На этом месте Григ выматерился, а я охнула.
— Вот такие вот мы дураки, — торжественно подвел итоги Корнет. И самокритично добавил: — А самый большой дурак — я собственной персоной… Только в поезде, на обратном пути доплюхал, почему меня с первого раза вот это самое место чем-то заинтересовало…
— Точно! — вспомнила я. — Ты его тогда раз пять, наверное, прокручивал, я еще злилась, не могла понять, что в нем такого особенного… А ты уверен?..
— Посуди сама, — вздохнул Корнет, — Крымова Екатерина родом из Крыма… Таких совпадений по жизни на миллион одно… А вот с учетом ее родины взять подобный псевдоним просто в десятку! И звучит хорошо, сценично, и запоминается мгновенно… Вот дьявол, до чего ж не вовремя унесло эту парочку на гастроли!.. Придется мне похлопотать как следует, но я буду не я, если к завтрашнему вечеру не выложу перед вами, дорогие коллеги, подлинные анкетные данные этой девочки… И, разумеется, матери ее тоже…
Григорий к тому моменту уже вовсю метался по своему кабинету — благо места здесь для этого было более чем достаточно.
— Иными словами, — нервно подвел он итог, — куча времени потеряна зря… Не я ли тебе говорил, что вся эта затея — идиотизм чистой воды?! Не понимаю, какого дьявола ты не желаешь отдать эту ситуацию Потехину! Ты ж взрослый мужик, понимать должен, что играешь с огнем!.. Тем более что следакам вычислить настоящую фамилию Крымовых — раз плюнуть, а нам…
— Остынь! — Корнет прервал Григория на полуслове. Я удивилась не этому, а тому, что в его голосе неожиданно прозвучала злость. На мой взгляд, на пустом месте. Кроме того, если честно, я и сама уже начинала думать так же, как Григ. И если бы не наши с ним отношения, то есть отсутствие таковых, непременно выразила бы свою солидарность вслух.

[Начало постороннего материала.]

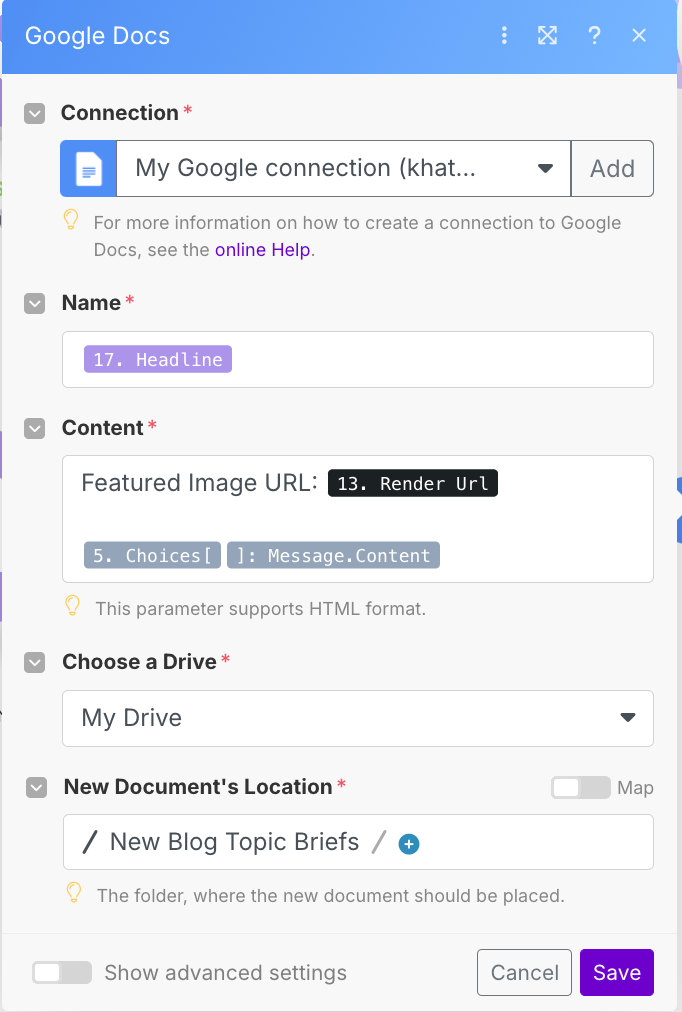682x1012 pixels.
Task: Close the Google Docs module panel
Action: (x=640, y=36)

— Остынь и вспомни, сколько раз в подобной ситуации оказывался прав я, а не ты! — Оболенский тоже встал из-за стола и прошелся по кабинету.
— Раз на раз не приходится, — буркнул Григорий.

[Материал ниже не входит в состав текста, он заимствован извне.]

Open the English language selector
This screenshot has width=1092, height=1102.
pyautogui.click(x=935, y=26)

— Разумеется! И все же беру на завершение этого дела под условным названием «Дама в шляпе» еще сутки… Нет, двое!.. Идет? Если снова попадаем впросак — сдаем все Николаю… О'кей?
— Хрен с тобой! — Григ вернулся на свое застольное, то бишь престольное место, а я невольно нахмурилась, потому что только тут поняла, что вот уже во второй раз при упоминании о шляпе где-то в глубине моего подсознания вспыхивает какая-то смутная, я бы даже сказала, «мутная», но при этом очень тревожная ассоциация… Однако вытащить ее и конкретизировать я почему-то никак не могла.

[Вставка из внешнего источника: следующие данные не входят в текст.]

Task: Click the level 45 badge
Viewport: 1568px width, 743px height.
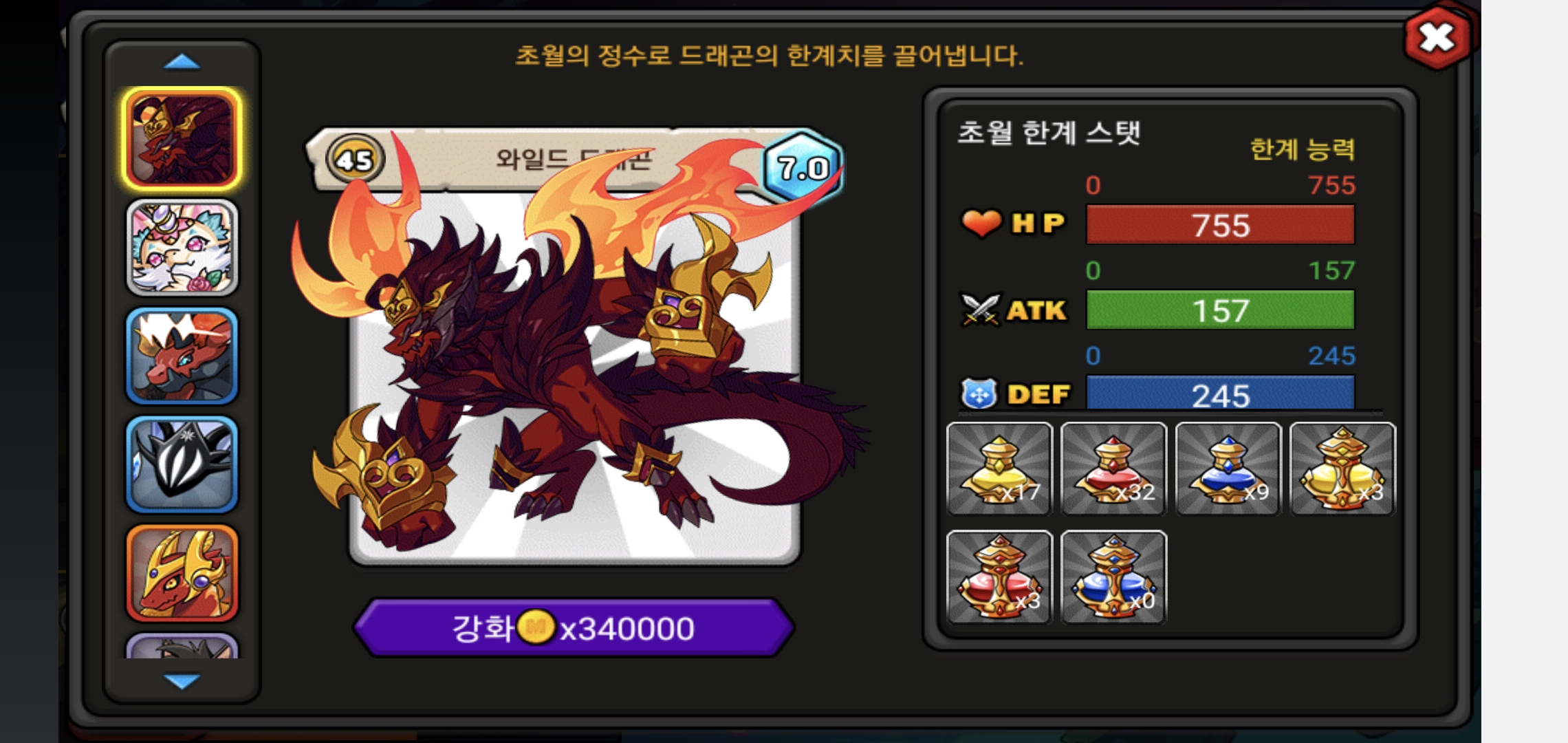Action: click(x=355, y=160)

— Ты что, Марин? — отреагировал чуткий Корнет.
— Не знаю, — честно призналась я. — Как только речь заходит об этой шляпке с вуалью, у меня возникает ощущение, что я забыла что-то важное… Не могу вспомнить что!
— Да?.. — Корнет посмотрел на меня задумчиво. — А ты перестань стараться, само всплывет — вот увидишь… Кстати, выглядишь неважно, переутомилась?
— С чего бы это?! — не вынес наконец Григ. — Работает хуже некуда, эти проклятые «близнецы», несмотря на то, что Потехин от них после похорон отвязался, — тоже…
— Брэк! — повторил Корнет, вновь воспользовавшись своим любимым способом пресечения конфликтов. — Лучше скажите мне, господин главный редактор, уважаемый шеф: совершили ли вы в мое отсутствие задуманную нами акцию?..
Григ мог бы и не бросать на меня своего мрачного взгляда! Как бы ни интересовали меня его акции, демонстрировать это ни публично, ни лично ему я не собиралась. И поэтому, не дожидаясь еще одного намека со стороны мужчин, встала сама.
— Пойду позвоню тете, если прорвусь сквозь звонки Крымовым, — небрежно бросила я уже на ходу, направляясь к дверям кабинета. — Скажу, чтобы оставила это бесполезное занятие…
Двери за собой я прикрыла при полном молчании обоих.